Fue en el contexto de esa accidentada historia cuando se fraguaron los partidos políticos modernos que instauraron la democracia venezolana. Concretamente, en la etapa 1928-1958, donde se constituyeron como grupos de pensamiento y acción, sobrellevando cárceles, exilios, persecuciones y todo tipo de sacrificios personales. Visto en perspectiva, aquellos fueron años necesarios para los deslindes ideológicos y la maduración política.
De todos esos grupos destaca el que fue legalizado en 1941 bajo el nombre de Acción Democrática (AD), muy alejado, por cierto, en actitudes y aptitudes, de quienes hoy exhiben sus símbolos. Anteriormente autodenominado PDN, se organizó en la clandestinidad y tuvo un proceso de gestación tan lleno de incidencias como su posterior desarrollo. Fue un partido clandestino, luego legal, y posteriormente ejerció el gobierno de facto surgido del golpe de Estado del 18 de octubre de 1945; participó por medio de parapetos legales o con su nombre en las elecciones restringidas del periodo 1936-1944 y ganó de manera abrumadora las primeras libres y universales del país, en los años 1946 y 1947. Luego sería derrocado y objeto principal de la persecución bajo el régimen militar. Regresaría de las catacumbas con el aura del martirio de sus dirigentes para ganar las elecciones democráticas de 1958 y, durante los siguientes treinta años, sería el partido mayoritario. El clientelismo, las disputas internas, las crisis económicas y, en definitiva, el ejercicio mismo del poder, hicieron que su conexión con el pueblo que había representado se marchitara.
No obstante, que esto último no nos haga olvidar que en su etapa formativa fue un grupo político que le pasó de todo: fue oposición clandestina y legal; conspiró y ganó elecciones; fue gobierno de facto y elegido legítimamente; perdió el poder por un golpe de Estado y también por elección; y también lo recuperó. En el camino dejó regada la sangre de muchos de sus dirigentes presos, torturados y asesinados, así como la de muchos otros que fallecieron en el exilio sin volver a ver la tierra prometida de la libertad. Pero es así como se forjan los grupos humanos (políticos y religiosos) que han permanecido en el tiempo: construyendo una identidad acompañada de mitos. Es una constante.

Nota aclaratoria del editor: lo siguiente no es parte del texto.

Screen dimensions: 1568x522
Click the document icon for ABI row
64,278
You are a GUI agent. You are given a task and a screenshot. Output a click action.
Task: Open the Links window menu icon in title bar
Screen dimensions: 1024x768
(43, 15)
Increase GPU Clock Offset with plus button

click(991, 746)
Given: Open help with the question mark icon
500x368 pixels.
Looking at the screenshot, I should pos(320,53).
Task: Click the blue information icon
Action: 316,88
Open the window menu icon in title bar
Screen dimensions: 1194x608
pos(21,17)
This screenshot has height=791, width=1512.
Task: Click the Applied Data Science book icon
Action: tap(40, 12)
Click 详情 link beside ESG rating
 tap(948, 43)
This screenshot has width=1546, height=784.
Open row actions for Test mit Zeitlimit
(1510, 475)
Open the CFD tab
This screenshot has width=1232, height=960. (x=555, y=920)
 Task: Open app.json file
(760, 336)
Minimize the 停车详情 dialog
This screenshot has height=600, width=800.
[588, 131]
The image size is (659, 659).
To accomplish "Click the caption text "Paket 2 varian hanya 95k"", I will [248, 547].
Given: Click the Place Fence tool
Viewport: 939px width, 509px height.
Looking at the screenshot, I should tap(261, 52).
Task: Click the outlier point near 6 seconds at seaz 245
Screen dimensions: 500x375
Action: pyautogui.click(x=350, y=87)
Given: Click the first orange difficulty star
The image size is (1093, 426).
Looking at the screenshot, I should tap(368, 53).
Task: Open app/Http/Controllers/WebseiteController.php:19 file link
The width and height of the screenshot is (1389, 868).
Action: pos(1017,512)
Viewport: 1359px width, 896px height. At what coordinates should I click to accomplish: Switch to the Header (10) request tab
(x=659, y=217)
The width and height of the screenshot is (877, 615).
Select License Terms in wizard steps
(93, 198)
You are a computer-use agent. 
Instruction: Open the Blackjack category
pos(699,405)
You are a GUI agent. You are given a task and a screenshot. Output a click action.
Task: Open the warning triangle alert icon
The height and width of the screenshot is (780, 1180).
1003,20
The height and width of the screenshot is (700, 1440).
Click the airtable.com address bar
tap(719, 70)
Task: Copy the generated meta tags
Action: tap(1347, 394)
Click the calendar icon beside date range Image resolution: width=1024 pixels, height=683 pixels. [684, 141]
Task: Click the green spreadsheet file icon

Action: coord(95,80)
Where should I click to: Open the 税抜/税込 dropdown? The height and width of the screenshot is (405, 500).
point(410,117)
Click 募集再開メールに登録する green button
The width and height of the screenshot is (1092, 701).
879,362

Por supuesto, el citado es el caso más notable, pero no el único. Los demás grandes partidos venezolanos pasaron por circunstancias similares e igualmente dramáticas: Unión Republicana Democrática (URD) y Copei, así como el Partido Comunista (PCV) y sus derivados. Todos fueron partícipes del mismo proceso de formación de la democracia en el país, cada quien con mayor o menor éxito; todos sus dirigentes incurrieron (como AD) en errores; todos tuvieron sus presos, exiliados y torturados; y a todos les tocaron sus momentos de gloria y protagonismo.
A URD, en 1952 y 1963; a Copei, en la coalición de Puntofijo (1959-1963) y en 1968, en esa ocasión cuando fue el primer grupo opositor venezolano en llegar al comando del gobierno sin disparar un tiro; y al PCV, que también aportó su cuota de sangre sacrificada durante las dictaduras.
En cambio, y esto puede que sea de interés para el amable lector, los partidos organizados desde el Estado, aquellos que para su fundación y organización tuvieron a su disposición todos los recursos y ventajas posibles aportados por los recursos públicos, no sobrevivieron a la pérdida del mismo. Fue el caso del Partido Democrático Venezolano (PDV), fundado en 1943 y sucesor del característicamente denominado Partidarios de la Política del Gobierno. Brazo electoral de la administración del presidente Isaías Medina Angarita, reclutó a mucha de la gente más destacada que tenía el país por esos días, siendo, de lejos, el partido mayoritario en las elecciones municipales de 1944. Pero una vez desalojado del poder por el cuartelazo de 1945, no se volvió a reconstituir jamás, a diferencia de AD. Sus dirigentes se incorporaron a URD y Copei, apoyaron el régimen surgido del golpe del 24 de noviembre de 1948 o, ya en democracia, hicieron nuevas incursiones políticas. Otros volvieron a sus actividades privadas.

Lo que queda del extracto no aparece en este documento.